Target position records:
** Start **

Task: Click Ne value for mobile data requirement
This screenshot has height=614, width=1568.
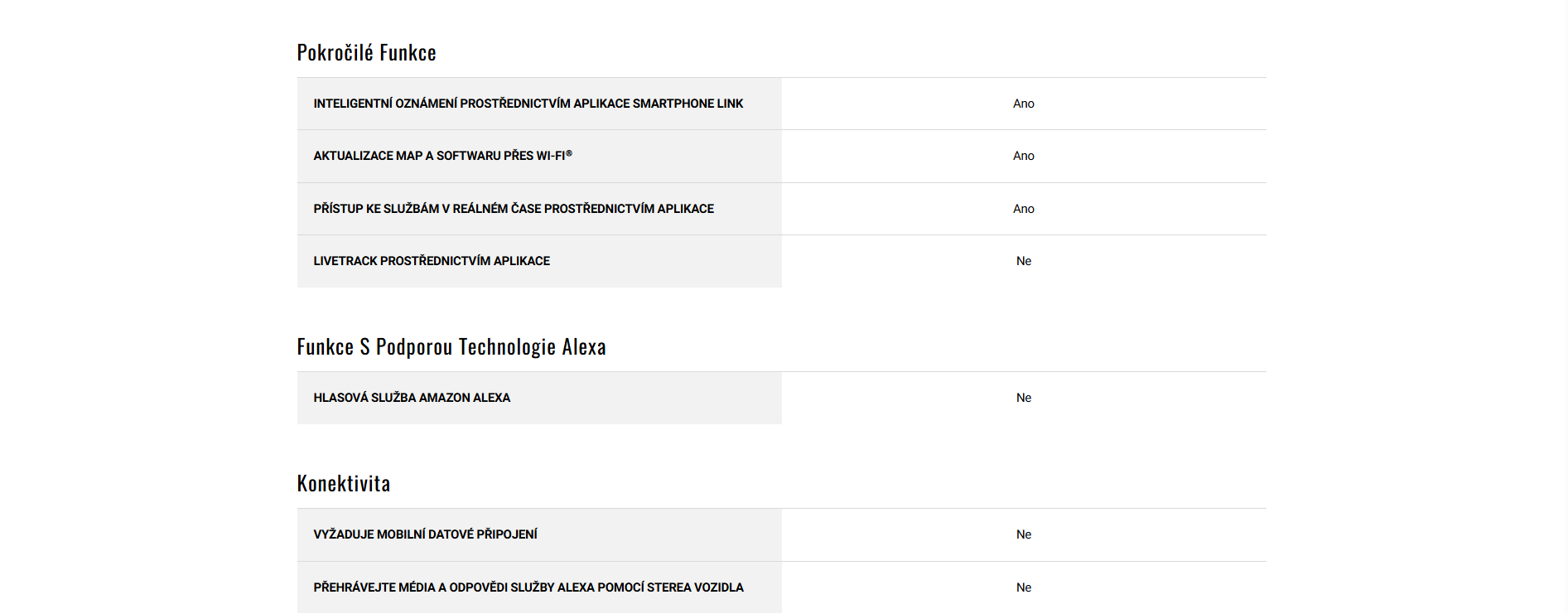Action: pos(1023,534)
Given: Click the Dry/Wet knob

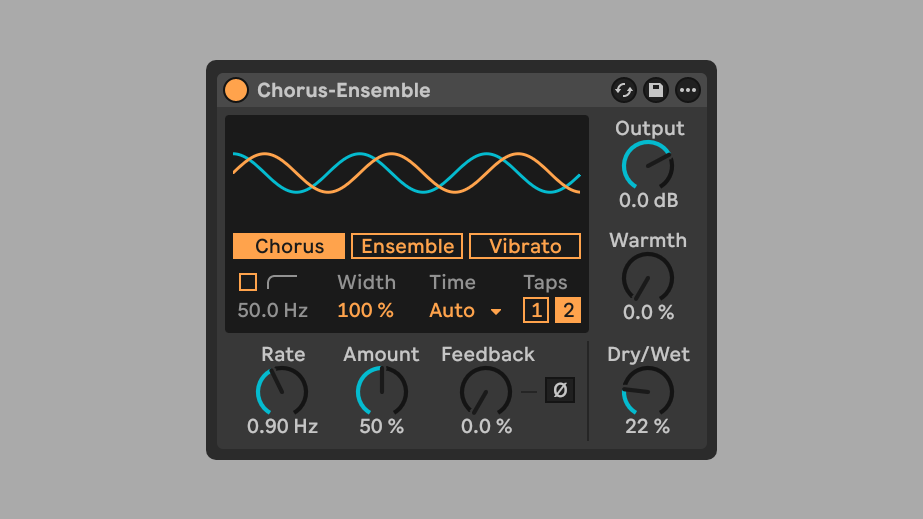Looking at the screenshot, I should pos(648,391).
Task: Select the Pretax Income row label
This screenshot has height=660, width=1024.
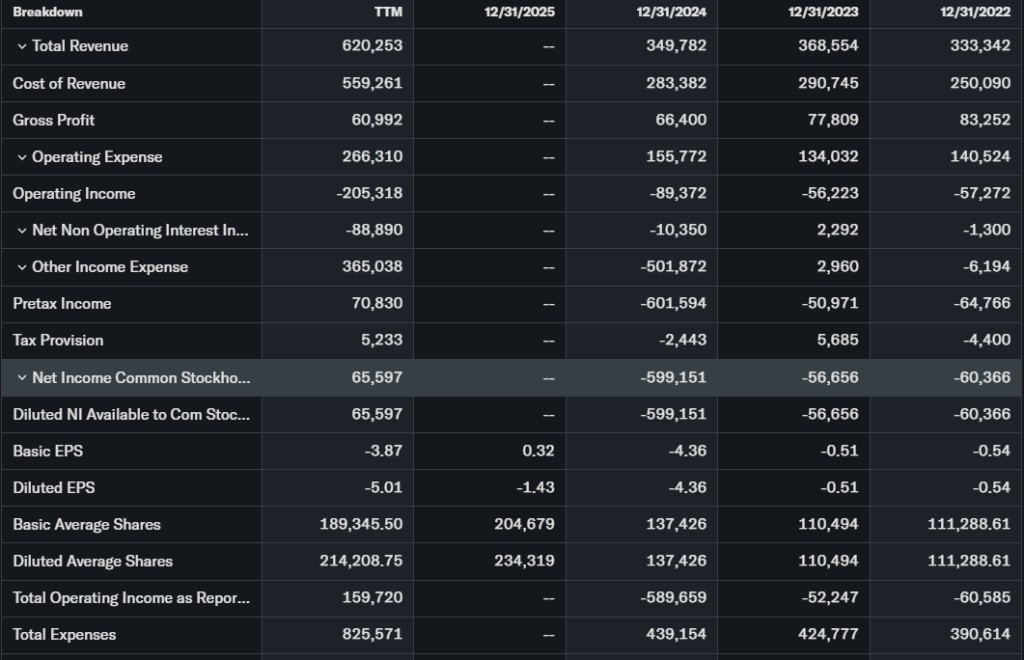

** End **

» TASK OBJECTIVE:
Rewrite all the items above, replacing "Task" with "Instruction" and changing nothing else. Omit the pictures from your answer.

» EXERCISE RESULT:
Instruction: Click Ne value for mobile data requirement
This screenshot has height=614, width=1568.
Action: pos(1023,534)
Given: Click the Dry/Wet knob

Looking at the screenshot, I should pos(648,391).
Instruction: Select the Pretax Income row label
This screenshot has height=660, width=1024.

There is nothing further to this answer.